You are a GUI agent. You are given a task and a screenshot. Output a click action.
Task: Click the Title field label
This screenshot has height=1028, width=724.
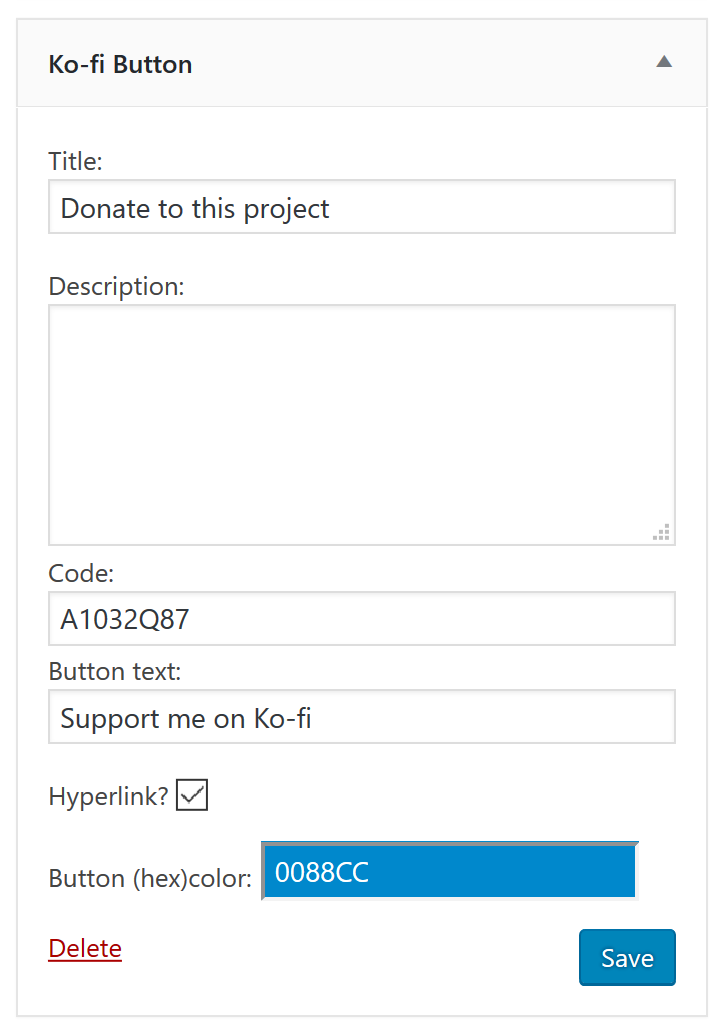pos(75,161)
========
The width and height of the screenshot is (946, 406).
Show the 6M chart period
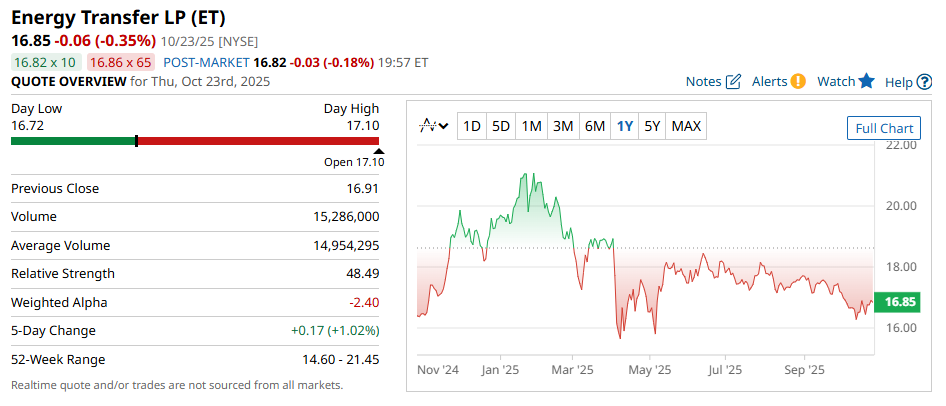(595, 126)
========
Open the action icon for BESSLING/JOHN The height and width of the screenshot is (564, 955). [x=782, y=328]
========
** Exercise **
Search the lines above for the string "action", then show every one that has it.

** Solution **
You are a GUI agent. You are given a task and a screenshot. Output a click action.
Open the action icon for BESSLING/JOHN The height and width of the screenshot is (564, 955). [x=782, y=328]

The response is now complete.